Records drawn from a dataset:

========================================

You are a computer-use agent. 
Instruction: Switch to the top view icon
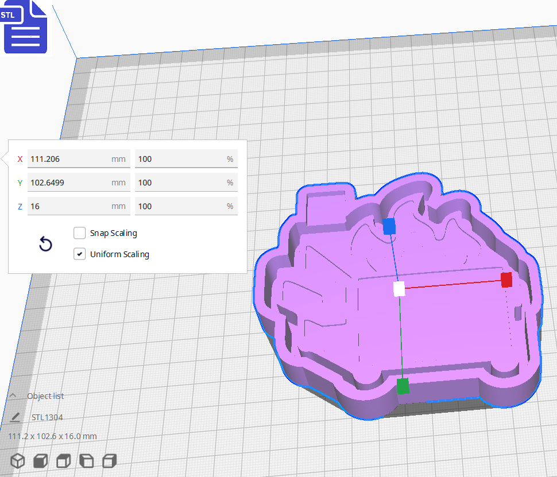63,460
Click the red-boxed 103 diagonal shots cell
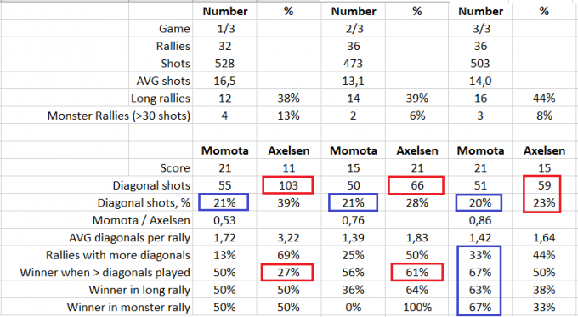The height and width of the screenshot is (317, 578). click(x=288, y=185)
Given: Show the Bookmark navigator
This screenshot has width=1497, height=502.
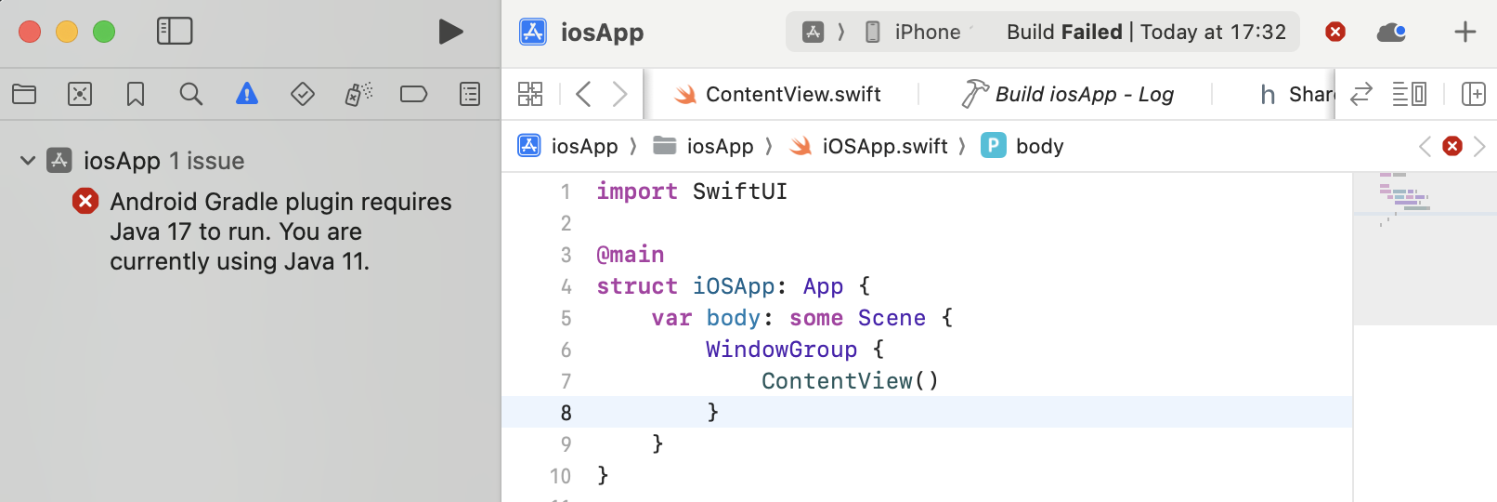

========================================

_TASK OBJECTIVE_. The answer should be an exact restatement of every entry, with the pictures omitted.

_OUTPUT BELOW_.
You are a computer-use agent. 
Instruction: Switch to the top view icon
63,460
Click the red-boxed 103 diagonal shots cell
The height and width of the screenshot is (317, 578). click(x=288, y=185)
Given: Show the Bookmark navigator
This screenshot has width=1497, height=502.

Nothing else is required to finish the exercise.